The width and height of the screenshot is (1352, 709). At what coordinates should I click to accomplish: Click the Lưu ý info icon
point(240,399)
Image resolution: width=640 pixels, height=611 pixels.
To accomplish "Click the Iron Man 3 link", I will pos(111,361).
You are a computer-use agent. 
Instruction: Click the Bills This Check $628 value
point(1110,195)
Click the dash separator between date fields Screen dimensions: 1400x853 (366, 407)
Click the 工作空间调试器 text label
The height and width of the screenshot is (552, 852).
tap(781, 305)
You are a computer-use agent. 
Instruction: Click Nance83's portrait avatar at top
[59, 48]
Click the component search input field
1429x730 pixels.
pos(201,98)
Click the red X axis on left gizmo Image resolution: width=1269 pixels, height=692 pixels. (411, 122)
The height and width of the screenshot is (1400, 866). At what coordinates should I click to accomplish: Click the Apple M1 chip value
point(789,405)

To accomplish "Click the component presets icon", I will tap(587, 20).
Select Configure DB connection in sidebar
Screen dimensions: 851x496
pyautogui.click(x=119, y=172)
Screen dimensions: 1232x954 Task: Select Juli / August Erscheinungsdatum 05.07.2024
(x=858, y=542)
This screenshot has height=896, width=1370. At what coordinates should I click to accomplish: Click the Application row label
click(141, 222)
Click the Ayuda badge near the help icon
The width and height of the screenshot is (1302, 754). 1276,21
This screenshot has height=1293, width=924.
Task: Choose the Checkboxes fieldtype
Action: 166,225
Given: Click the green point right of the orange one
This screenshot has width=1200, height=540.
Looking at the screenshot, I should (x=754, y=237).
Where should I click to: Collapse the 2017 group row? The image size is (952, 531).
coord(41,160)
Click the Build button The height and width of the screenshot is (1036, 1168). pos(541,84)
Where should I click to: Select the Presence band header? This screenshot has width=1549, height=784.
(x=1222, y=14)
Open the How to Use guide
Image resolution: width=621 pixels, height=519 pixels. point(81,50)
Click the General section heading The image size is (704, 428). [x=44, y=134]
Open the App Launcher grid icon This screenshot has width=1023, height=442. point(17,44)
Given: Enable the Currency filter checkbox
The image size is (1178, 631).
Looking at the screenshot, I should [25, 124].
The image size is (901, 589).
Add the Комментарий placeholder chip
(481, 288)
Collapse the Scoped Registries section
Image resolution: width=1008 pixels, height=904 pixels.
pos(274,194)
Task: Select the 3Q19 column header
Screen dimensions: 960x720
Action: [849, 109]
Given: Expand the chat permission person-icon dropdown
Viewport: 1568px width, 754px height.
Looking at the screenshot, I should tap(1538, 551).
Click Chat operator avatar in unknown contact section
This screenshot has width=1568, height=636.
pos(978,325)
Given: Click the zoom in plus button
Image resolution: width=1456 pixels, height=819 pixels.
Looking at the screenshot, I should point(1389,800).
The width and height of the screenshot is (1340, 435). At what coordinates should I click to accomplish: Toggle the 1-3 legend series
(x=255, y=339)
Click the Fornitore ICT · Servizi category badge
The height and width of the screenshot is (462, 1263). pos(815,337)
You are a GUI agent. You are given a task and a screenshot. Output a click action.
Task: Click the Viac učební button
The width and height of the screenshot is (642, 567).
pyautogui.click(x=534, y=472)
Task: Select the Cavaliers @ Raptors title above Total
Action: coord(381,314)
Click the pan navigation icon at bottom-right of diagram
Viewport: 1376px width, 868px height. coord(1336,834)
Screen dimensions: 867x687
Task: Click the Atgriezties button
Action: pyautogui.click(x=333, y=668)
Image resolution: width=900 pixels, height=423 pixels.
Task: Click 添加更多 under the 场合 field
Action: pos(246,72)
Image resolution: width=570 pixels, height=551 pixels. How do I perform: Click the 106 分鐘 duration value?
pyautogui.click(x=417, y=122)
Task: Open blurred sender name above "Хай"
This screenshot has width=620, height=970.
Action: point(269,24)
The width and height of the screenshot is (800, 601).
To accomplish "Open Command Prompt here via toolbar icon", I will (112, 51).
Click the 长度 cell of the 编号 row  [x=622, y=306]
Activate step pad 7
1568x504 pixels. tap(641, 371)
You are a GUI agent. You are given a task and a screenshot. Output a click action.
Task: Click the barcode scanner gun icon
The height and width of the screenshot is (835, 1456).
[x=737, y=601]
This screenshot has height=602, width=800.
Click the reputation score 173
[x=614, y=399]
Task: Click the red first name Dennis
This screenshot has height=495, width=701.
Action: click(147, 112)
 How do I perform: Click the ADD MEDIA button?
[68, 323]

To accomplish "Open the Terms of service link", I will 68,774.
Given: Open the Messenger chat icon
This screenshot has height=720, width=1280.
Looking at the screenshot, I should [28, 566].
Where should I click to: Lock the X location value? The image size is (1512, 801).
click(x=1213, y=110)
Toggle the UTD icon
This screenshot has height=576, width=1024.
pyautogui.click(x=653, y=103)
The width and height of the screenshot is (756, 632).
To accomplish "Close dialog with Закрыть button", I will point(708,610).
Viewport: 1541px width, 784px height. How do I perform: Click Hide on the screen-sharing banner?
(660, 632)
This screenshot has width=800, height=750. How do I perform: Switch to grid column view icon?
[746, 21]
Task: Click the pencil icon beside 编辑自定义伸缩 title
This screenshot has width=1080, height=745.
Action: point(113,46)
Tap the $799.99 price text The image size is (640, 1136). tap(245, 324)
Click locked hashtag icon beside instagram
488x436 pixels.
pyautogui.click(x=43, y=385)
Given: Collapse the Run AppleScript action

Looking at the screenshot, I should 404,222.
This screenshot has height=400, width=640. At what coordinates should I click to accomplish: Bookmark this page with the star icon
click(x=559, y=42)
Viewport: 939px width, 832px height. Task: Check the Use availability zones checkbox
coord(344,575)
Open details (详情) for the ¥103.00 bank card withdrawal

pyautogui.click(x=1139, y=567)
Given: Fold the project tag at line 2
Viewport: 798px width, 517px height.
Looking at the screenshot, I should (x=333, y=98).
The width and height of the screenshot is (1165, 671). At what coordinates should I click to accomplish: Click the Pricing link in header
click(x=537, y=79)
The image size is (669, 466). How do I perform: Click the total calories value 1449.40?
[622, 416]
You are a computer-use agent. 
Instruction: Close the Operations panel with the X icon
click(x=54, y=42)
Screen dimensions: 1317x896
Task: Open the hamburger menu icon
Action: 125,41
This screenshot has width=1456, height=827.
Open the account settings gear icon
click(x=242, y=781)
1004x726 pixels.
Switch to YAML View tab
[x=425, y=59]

============================================================

What the exercise asks:
Could you print the whole listing above again, line for line and without changing a single character?

The completed task:
The width and height of the screenshot is (1352, 709). At what coordinates should I click to accomplish: Click the Lưu ý info icon
point(240,399)
Image resolution: width=640 pixels, height=611 pixels.
To accomplish "Click the Iron Man 3 link", I will pos(111,361).
You are a computer-use agent. 
Instruction: Click the Bills This Check $628 value
point(1110,195)
Click the dash separator between date fields Screen dimensions: 1400x853 (366, 407)
Click the 工作空间调试器 text label
The height and width of the screenshot is (552, 852).
tap(781, 305)
You are a computer-use agent. 
Instruction: Click Nance83's portrait avatar at top
[59, 48]
Click the component search input field
1429x730 pixels.
pos(201,98)
Click the red X axis on left gizmo Image resolution: width=1269 pixels, height=692 pixels. (411, 122)
The height and width of the screenshot is (1400, 866). At what coordinates should I click to accomplish: Click the Apple M1 chip value
point(789,405)

To accomplish "Click the component presets icon", I will tap(587, 20).
Select Configure DB connection in sidebar
Screen dimensions: 851x496
pyautogui.click(x=119, y=172)
Screen dimensions: 1232x954 Task: Select Juli / August Erscheinungsdatum 05.07.2024
(x=858, y=542)
This screenshot has height=896, width=1370. At what coordinates should I click to accomplish: Click the Application row label
click(141, 222)
Click the Ayuda badge near the help icon
The width and height of the screenshot is (1302, 754). 1276,21
This screenshot has height=1293, width=924.
Task: Choose the Checkboxes fieldtype
Action: 166,225
Given: Click the green point right of the orange one
This screenshot has width=1200, height=540.
Looking at the screenshot, I should (x=754, y=237).
Where should I click to: Collapse the 2017 group row? The image size is (952, 531).
coord(41,160)
Click the Build button The height and width of the screenshot is (1036, 1168). pos(541,84)
Where should I click to: Select the Presence band header? This screenshot has width=1549, height=784.
(x=1222, y=14)
Open the How to Use guide
Image resolution: width=621 pixels, height=519 pixels. point(81,50)
Click the General section heading The image size is (704, 428). [x=44, y=134]
Open the App Launcher grid icon This screenshot has width=1023, height=442. point(17,44)
Given: Enable the Currency filter checkbox
The image size is (1178, 631).
Looking at the screenshot, I should [25, 124].
The image size is (901, 589).
Add the Комментарий placeholder chip
(481, 288)
Collapse the Scoped Registries section
Image resolution: width=1008 pixels, height=904 pixels.
pos(274,194)
Task: Select the 3Q19 column header
Screen dimensions: 960x720
Action: [849, 109]
Given: Expand the chat permission person-icon dropdown
Viewport: 1568px width, 754px height.
Looking at the screenshot, I should tap(1538, 551).
Click Chat operator avatar in unknown contact section
This screenshot has width=1568, height=636.
pos(978,325)
Given: Click the zoom in plus button
Image resolution: width=1456 pixels, height=819 pixels.
Looking at the screenshot, I should point(1389,800).
The width and height of the screenshot is (1340, 435). At what coordinates should I click to accomplish: Toggle the 1-3 legend series
(x=255, y=339)
Click the Fornitore ICT · Servizi category badge
The height and width of the screenshot is (462, 1263). pos(815,337)
You are a GUI agent. You are given a task and a screenshot. Output a click action.
Task: Click the Viac učební button
The width and height of the screenshot is (642, 567).
pyautogui.click(x=534, y=472)
Task: Select the Cavaliers @ Raptors title above Total
Action: coord(381,314)
Click the pan navigation icon at bottom-right of diagram
Viewport: 1376px width, 868px height. coord(1336,834)
Screen dimensions: 867x687
Task: Click the Atgriezties button
Action: pyautogui.click(x=333, y=668)
Image resolution: width=900 pixels, height=423 pixels.
Task: Click 添加更多 under the 场合 field
Action: pos(246,72)
Image resolution: width=570 pixels, height=551 pixels. How do I perform: Click the 106 分鐘 duration value?
pyautogui.click(x=417, y=122)
Task: Open blurred sender name above "Хай"
This screenshot has width=620, height=970.
Action: point(269,24)
The width and height of the screenshot is (800, 601).
To accomplish "Open Command Prompt here via toolbar icon", I will (112, 51).
Click the 长度 cell of the 编号 row  [x=622, y=306]
Activate step pad 7
1568x504 pixels. tap(641, 371)
You are a GUI agent. You are given a task and a screenshot. Output a click action.
Task: Click the barcode scanner gun icon
The height and width of the screenshot is (835, 1456).
[x=737, y=601]
This screenshot has height=602, width=800.
Click the reputation score 173
[x=614, y=399]
Task: Click the red first name Dennis
This screenshot has height=495, width=701.
Action: click(147, 112)
 How do I perform: Click the ADD MEDIA button?
[68, 323]

To accomplish "Open the Terms of service link", I will 68,774.
Given: Open the Messenger chat icon
This screenshot has height=720, width=1280.
Looking at the screenshot, I should [28, 566].
Where should I click to: Lock the X location value? The image size is (1512, 801).
click(x=1213, y=110)
Toggle the UTD icon
This screenshot has height=576, width=1024.
pyautogui.click(x=653, y=103)
The width and height of the screenshot is (756, 632).
To accomplish "Close dialog with Закрыть button", I will point(708,610).
Viewport: 1541px width, 784px height. How do I perform: Click Hide on the screen-sharing banner?
(660, 632)
This screenshot has width=800, height=750. How do I perform: Switch to grid column view icon?
[746, 21]
Task: Click the pencil icon beside 编辑自定义伸缩 title
This screenshot has width=1080, height=745.
Action: point(113,46)
Tap the $799.99 price text The image size is (640, 1136). tap(245, 324)
Click locked hashtag icon beside instagram
488x436 pixels.
pyautogui.click(x=43, y=385)
Given: Collapse the Run AppleScript action

Looking at the screenshot, I should 404,222.
This screenshot has height=400, width=640. At what coordinates should I click to accomplish: Bookmark this page with the star icon
click(x=559, y=42)
Viewport: 939px width, 832px height. Task: Check the Use availability zones checkbox
coord(344,575)
Open details (详情) for the ¥103.00 bank card withdrawal

pyautogui.click(x=1139, y=567)
Given: Fold the project tag at line 2
Viewport: 798px width, 517px height.
Looking at the screenshot, I should (x=333, y=98).
The width and height of the screenshot is (1165, 671). At what coordinates should I click to accomplish: Click the Pricing link in header
click(x=537, y=79)
The image size is (669, 466). How do I perform: Click the total calories value 1449.40?
[622, 416]
You are a computer-use agent. 
Instruction: Close the Operations panel with the X icon
click(x=54, y=42)
Screen dimensions: 1317x896
Task: Open the hamburger menu icon
Action: 125,41
This screenshot has width=1456, height=827.
Open the account settings gear icon
click(x=242, y=781)
1004x726 pixels.
Switch to YAML View tab
[x=425, y=59]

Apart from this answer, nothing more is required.